● **Action item**:
Quote the passage of the Equifax breach text that begins with "While companies have" and stops after "the Equifax breach.", copying every word unchanged.

● **Source text**:
------------------------------------
While companies have been aware of the data breach threat for years now, the unfolding Equifax incident is a stark reminder of just how high the stakes are today. 

Here are five lessons every company should heed from the Equifax breach.

1. Data is more valuable than ever, and there’s more of it than ever

While most companies don’t store data as sensitive as a credit bureau like Equifax, companies of all sizes are increasingly collecting more and more data. And for good reason: for the past several years, companies have been told that data is critical to their success in the 21st century.

Take the digital advertising market, for example. To win, companies have been upping their efforts to gather and use first-party data.

This isn’t inherently a bad thing, of course, but as companies store more data, and more detailed data, about their customers and, in many cases, people who aren’t even their customers, the risks associated with data breaches increase substantially and that data can be toxic. Even if companies don’t store the most sensitive information about their customers, such as Social Security numbers, as digital data proliferates, criminals are becoming more savvy about how data can be exploited and that means companies shouldn’t underestimate how the data they store could be used, especially when it is combined with data from other sources.

2. Disclosure of data breaches needs to be made quickly

Equifax reportedly learned that its systems had been breached in late July, so one of the biggest criticisms of the company is that it took over a month to inform the public. While it’s understandable that a company might need time to investigate a breach and determine its extent, at the same time, companies need to understand that the public is not going to respond kindly when breaches are not promptly disclosed, especially when the information stolen could be used against them.

As a result, unless law enforcement demands otherwise, companies should err on the side of disclosing that they’ve been breached sooner rather than later.

3. The response cannot be botched

Following a data breach, companies have one chance to make things right to the greatest extent possible. Despite the fact that Equifax knew about a data breach for weeks, its public response to the breach has been roundly criticized.
------------------------------------
● **Provided data**:
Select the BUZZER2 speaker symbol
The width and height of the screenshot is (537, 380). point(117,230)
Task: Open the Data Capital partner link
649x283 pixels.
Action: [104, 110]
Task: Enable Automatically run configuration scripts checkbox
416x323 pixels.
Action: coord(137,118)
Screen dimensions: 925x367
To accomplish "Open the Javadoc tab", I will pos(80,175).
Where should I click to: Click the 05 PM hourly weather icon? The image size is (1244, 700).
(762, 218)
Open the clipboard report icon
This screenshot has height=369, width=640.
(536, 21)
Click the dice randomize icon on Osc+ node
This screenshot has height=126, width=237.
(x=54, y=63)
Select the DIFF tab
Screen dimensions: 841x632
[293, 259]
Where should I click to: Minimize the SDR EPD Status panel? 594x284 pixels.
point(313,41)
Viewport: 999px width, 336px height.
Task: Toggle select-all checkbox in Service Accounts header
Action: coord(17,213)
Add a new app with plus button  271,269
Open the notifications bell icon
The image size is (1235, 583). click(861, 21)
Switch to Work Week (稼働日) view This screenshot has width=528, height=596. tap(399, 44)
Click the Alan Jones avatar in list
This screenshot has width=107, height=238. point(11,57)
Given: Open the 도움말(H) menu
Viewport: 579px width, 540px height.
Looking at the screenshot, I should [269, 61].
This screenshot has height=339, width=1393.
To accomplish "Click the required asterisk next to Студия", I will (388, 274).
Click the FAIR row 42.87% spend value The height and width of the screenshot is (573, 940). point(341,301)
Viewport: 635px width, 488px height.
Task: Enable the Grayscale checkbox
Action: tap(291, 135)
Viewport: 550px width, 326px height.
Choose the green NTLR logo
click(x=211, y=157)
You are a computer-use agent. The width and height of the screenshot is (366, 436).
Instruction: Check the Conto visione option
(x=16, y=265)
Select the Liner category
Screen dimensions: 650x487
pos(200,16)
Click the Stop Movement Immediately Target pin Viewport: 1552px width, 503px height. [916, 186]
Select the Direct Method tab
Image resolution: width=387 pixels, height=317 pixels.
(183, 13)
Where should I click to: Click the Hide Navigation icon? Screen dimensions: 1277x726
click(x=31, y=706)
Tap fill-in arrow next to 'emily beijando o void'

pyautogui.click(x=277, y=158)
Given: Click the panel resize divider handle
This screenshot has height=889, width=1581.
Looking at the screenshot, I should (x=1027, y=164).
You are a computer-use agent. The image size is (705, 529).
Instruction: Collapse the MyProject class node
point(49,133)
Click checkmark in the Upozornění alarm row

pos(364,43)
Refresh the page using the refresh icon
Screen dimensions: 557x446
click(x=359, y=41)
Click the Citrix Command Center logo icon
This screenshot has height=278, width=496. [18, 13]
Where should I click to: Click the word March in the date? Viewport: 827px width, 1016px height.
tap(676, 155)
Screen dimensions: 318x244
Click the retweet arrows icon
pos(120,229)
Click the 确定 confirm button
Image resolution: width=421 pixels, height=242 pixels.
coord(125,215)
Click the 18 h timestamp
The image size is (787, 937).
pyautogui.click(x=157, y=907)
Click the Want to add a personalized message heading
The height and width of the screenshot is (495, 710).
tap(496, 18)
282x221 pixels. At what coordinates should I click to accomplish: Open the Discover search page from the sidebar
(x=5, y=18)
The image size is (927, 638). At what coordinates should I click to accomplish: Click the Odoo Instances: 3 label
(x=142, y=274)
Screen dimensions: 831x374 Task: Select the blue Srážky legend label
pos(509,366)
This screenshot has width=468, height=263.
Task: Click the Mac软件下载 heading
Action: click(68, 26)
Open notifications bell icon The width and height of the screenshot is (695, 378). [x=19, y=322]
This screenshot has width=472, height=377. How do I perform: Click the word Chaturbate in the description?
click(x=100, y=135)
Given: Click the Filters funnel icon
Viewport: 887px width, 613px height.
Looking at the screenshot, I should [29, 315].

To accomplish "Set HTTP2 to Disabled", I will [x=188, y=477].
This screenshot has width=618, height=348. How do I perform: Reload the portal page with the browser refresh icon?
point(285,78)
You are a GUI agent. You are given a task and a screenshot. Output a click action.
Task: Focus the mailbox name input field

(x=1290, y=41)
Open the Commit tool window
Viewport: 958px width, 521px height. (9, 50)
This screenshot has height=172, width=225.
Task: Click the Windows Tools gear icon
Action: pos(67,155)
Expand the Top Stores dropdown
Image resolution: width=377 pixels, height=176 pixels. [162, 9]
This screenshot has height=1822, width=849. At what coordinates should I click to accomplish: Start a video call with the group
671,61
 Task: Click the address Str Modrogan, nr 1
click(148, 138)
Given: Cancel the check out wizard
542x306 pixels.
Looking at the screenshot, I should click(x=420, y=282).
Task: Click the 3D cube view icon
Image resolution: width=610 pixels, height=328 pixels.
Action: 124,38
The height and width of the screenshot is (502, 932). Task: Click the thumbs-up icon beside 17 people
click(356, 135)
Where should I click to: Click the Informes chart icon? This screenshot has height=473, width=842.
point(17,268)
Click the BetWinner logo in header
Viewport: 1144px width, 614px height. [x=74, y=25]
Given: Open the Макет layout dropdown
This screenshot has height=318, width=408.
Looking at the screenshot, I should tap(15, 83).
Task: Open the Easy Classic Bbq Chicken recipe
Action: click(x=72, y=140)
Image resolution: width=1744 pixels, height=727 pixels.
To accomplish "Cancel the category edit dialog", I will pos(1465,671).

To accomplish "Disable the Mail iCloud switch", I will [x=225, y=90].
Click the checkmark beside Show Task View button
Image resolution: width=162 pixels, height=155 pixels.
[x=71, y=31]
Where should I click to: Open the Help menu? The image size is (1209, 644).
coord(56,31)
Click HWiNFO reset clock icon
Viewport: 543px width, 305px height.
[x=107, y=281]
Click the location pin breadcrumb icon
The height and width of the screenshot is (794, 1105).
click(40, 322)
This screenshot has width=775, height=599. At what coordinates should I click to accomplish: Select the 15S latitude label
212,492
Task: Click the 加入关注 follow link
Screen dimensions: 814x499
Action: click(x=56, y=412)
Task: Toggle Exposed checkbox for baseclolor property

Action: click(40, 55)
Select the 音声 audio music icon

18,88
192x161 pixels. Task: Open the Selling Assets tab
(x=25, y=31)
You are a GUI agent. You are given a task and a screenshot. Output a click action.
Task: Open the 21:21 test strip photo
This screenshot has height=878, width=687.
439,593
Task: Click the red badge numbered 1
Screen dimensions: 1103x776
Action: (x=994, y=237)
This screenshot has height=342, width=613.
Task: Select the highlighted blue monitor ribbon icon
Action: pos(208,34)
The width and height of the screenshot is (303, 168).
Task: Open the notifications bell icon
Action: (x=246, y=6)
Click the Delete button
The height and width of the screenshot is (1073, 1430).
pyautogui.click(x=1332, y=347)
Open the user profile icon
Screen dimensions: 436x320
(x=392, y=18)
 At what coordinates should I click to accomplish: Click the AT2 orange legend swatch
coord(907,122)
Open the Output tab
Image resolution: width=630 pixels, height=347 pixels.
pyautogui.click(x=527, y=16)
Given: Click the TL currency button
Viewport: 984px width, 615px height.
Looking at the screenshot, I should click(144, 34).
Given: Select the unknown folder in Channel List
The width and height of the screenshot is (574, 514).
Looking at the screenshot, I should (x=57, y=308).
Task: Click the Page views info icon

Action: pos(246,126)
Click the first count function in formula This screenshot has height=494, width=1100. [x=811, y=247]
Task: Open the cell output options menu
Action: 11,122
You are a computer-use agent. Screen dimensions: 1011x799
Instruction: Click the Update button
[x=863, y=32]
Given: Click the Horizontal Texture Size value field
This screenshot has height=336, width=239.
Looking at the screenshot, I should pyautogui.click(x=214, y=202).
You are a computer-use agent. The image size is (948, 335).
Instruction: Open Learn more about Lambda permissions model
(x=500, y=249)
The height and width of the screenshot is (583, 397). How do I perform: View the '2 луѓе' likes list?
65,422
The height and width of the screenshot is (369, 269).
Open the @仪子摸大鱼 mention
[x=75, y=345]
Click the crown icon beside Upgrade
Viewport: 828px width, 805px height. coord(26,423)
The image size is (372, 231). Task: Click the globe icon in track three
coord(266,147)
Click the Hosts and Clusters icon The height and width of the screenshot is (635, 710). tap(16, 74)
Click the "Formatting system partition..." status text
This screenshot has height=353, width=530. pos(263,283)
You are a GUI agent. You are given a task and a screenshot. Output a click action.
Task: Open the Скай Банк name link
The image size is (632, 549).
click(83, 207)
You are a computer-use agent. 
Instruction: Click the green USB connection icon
------------------------------------
● **Worked solution**:
While companies have been aware of the data breach threat for years now, the unfolding Equifax incident is a stark reminder of just how high the stakes are today. 

Here are five lessons every company should heed from the Equifax breach.